> Work to be completed
Word for word, restate the lines of the data below between those holding "This screenshot has height=135, width=253." and "This screenshot has width=857, height=623.", inclusive; pictures do not belong in the copy.

Dataset entries:
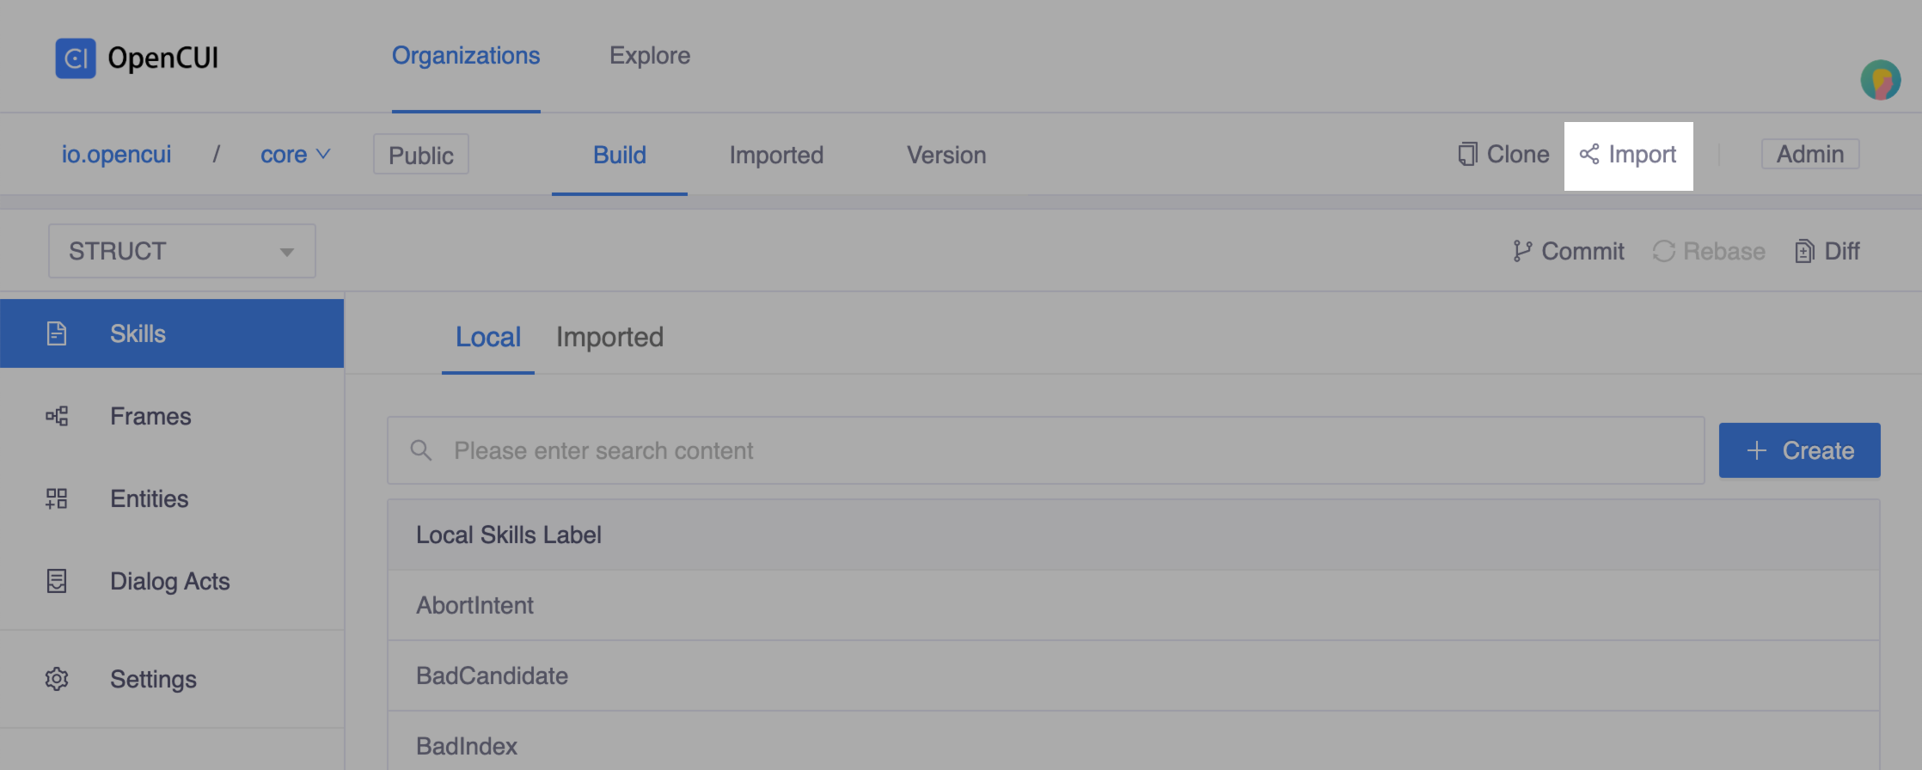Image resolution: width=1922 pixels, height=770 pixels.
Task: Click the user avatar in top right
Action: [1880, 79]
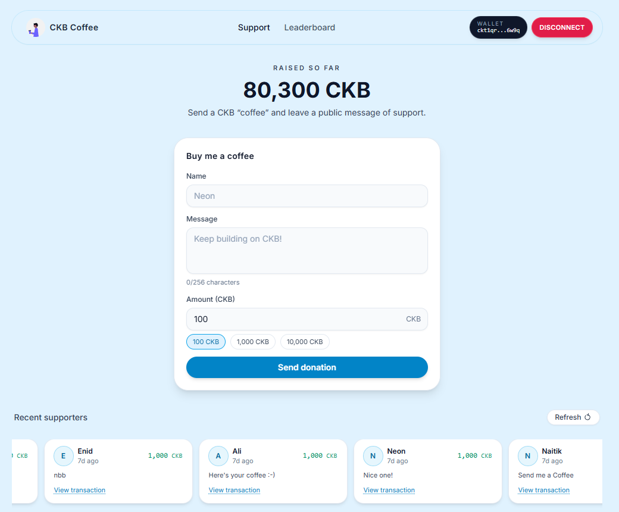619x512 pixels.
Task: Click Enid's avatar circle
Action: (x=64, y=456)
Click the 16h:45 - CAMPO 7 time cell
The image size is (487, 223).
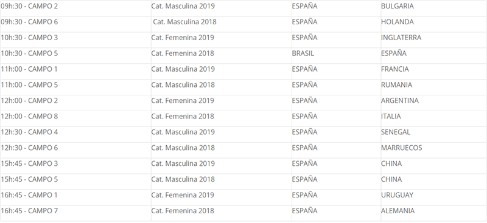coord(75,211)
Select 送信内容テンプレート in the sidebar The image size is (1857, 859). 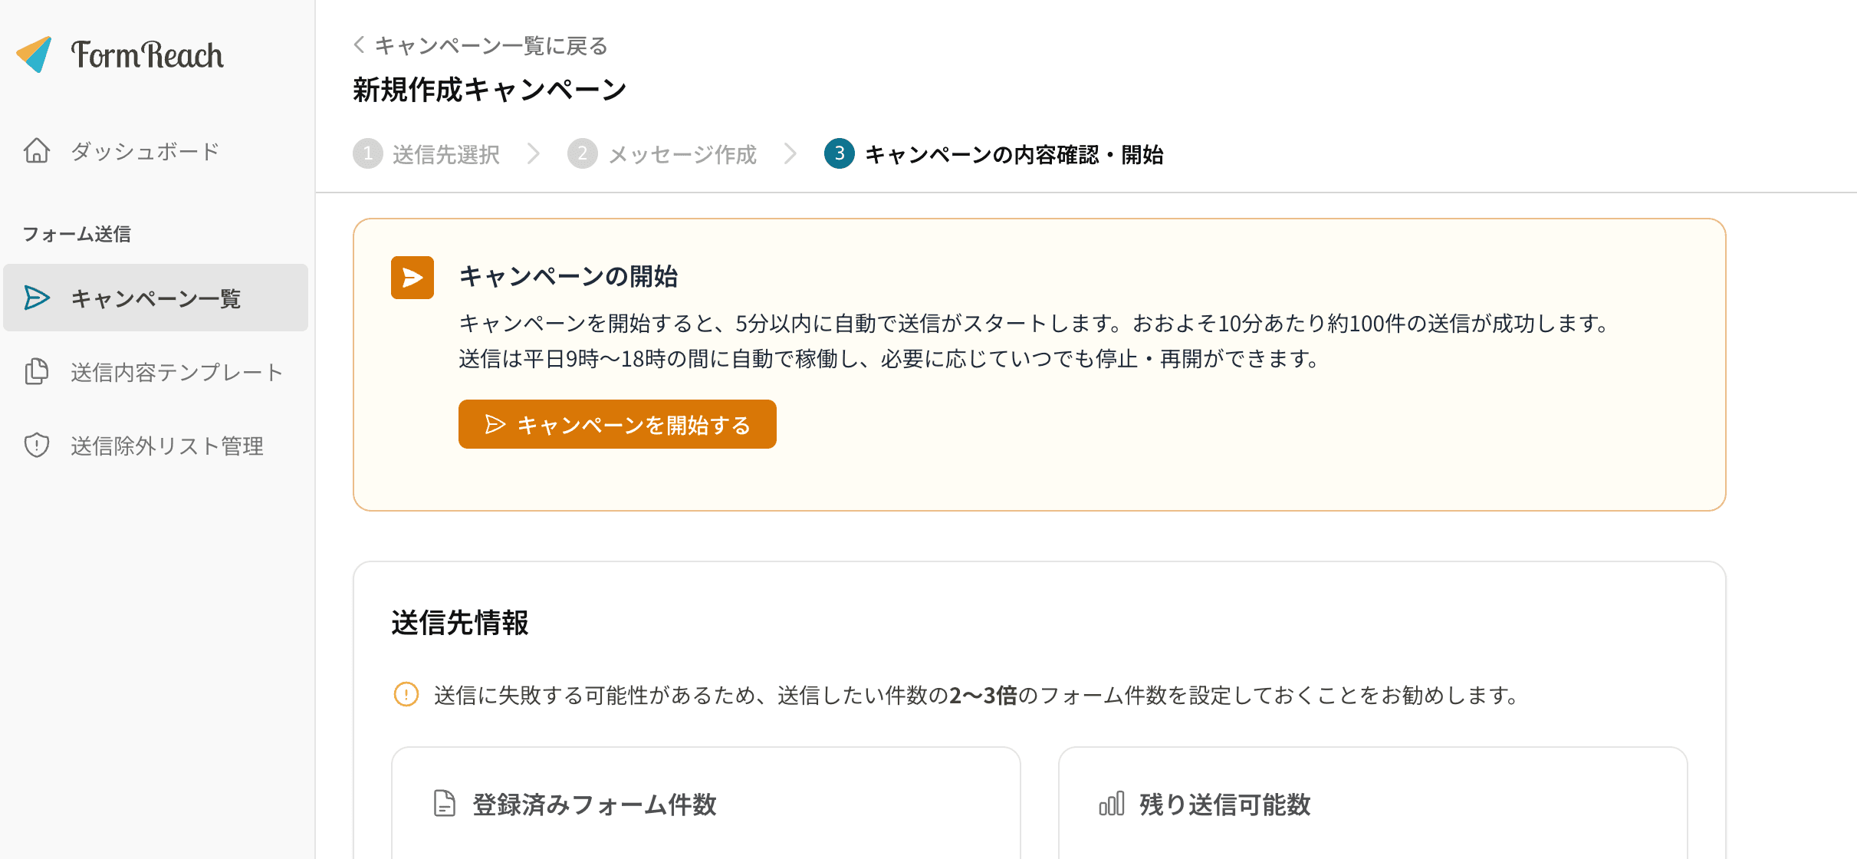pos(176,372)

==

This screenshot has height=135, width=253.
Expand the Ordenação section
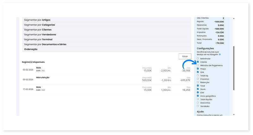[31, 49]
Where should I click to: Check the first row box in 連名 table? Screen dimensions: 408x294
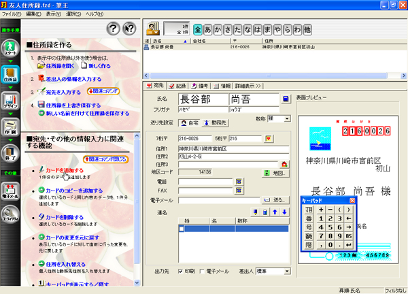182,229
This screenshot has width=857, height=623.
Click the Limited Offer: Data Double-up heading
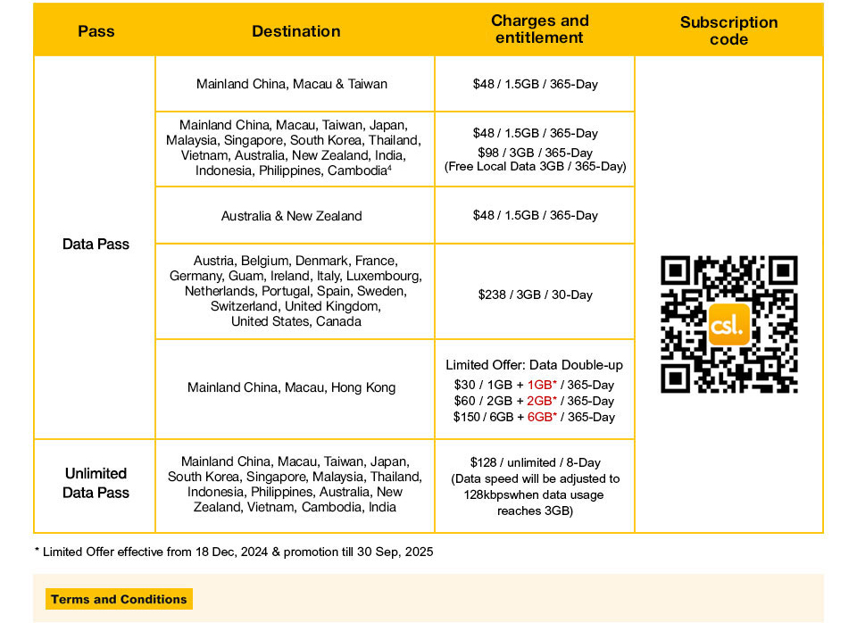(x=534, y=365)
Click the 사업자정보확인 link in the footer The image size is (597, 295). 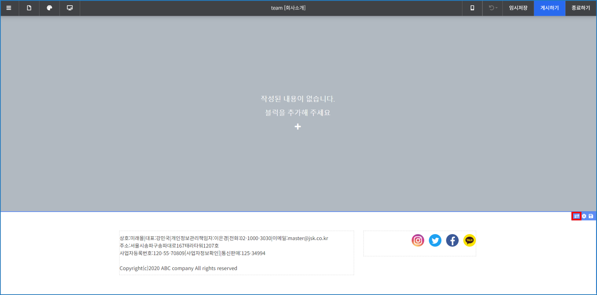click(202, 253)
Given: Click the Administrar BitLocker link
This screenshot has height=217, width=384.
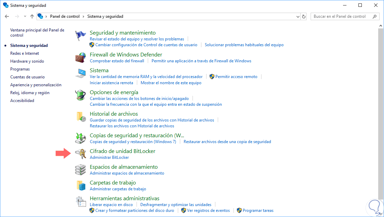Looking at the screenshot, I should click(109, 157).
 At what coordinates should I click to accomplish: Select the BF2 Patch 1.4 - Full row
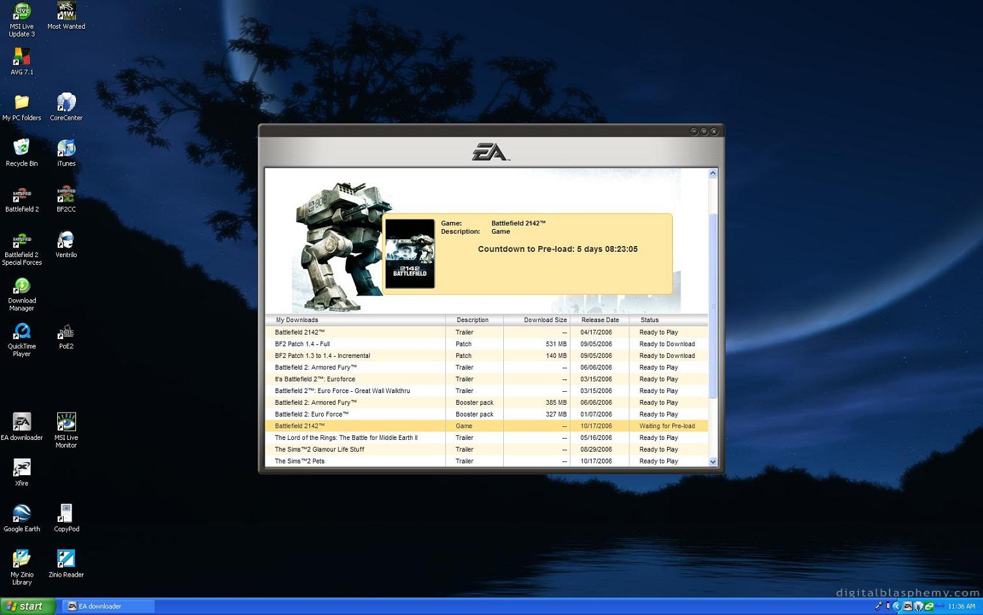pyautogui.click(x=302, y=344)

* * *

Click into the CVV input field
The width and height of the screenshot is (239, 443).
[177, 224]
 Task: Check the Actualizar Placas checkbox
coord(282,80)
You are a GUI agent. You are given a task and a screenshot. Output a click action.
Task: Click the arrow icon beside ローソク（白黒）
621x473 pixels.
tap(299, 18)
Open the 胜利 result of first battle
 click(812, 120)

> Output
This screenshot has height=135, width=253.
Expand the Ordenação section
[31, 49]
Where should I click to: Check the first row box in 連名 table? Screen dimensions: 408x294
182,229
This screenshot has width=857, height=623.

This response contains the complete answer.